Eh bien ! messieurs, le voici. Le nommé Calembourg, apothicaire, demeuroit au commencement du siecle dernier dans la rue St-Antoine, & comme il rassembloit beaucoup de monde dans sa boutique, & qu’il jouoit sans cesse sur le mot, on appela ses pointes des calembourgs. Il est assez étonnant qu’aucun étymologiste n’en ait parlé, & que nous n’ayons sur cet article qu’une vieille tradition.
C’est qu’alors, observa très-bien la comtesse, on n’écrivoit pas tout ce qui se dit ; au lieu que maintenant tout s’imprime, jusqu’aux rêveries du somnambulisme : mais pour revenir à nos voyages que j’aimois tant en spéculation, il faudra donc m’abstenir de les réaliser.
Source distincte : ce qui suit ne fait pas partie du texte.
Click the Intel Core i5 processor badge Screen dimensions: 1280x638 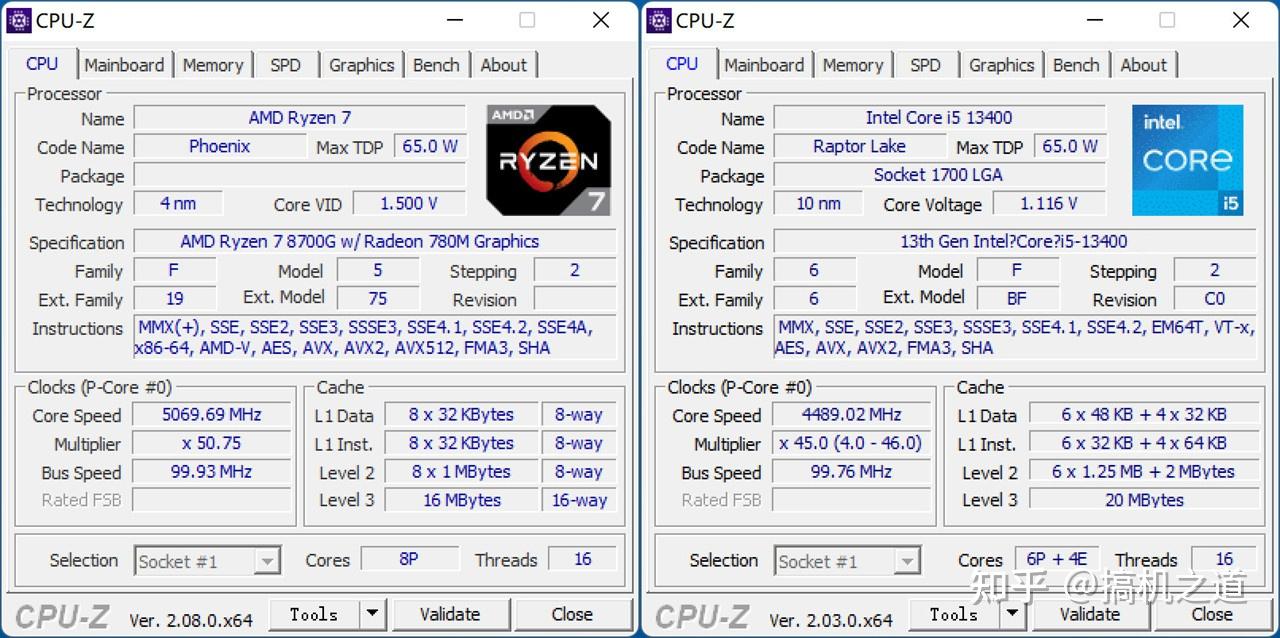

Ma foi, madame, lui dis-je avec naïveté, si comme nos petites-maîtresses, vous avez peur de vous briser, si comme elles vous tombez en syncope à la vue d’une araignée, si comme elles vous pensez qu’il n’y a d’existence & de salut que dans Paris, demeurez dans votre charmant manoir, où toutes les modes, toutes les essences, tous les raffinemens de la volupté se trouvent sous la main.
Je crois, dit-elle, d’après cette réflexion, qu’il ne faut pas qu’une Française voyage. Les Parisiens, comme un auteur l’a judicieusement observé, sont les enfans gâtés de l’Europe ; comme ils ont toutes les commodités imaginables, ils souffrent à chaque minute chez l’étranger.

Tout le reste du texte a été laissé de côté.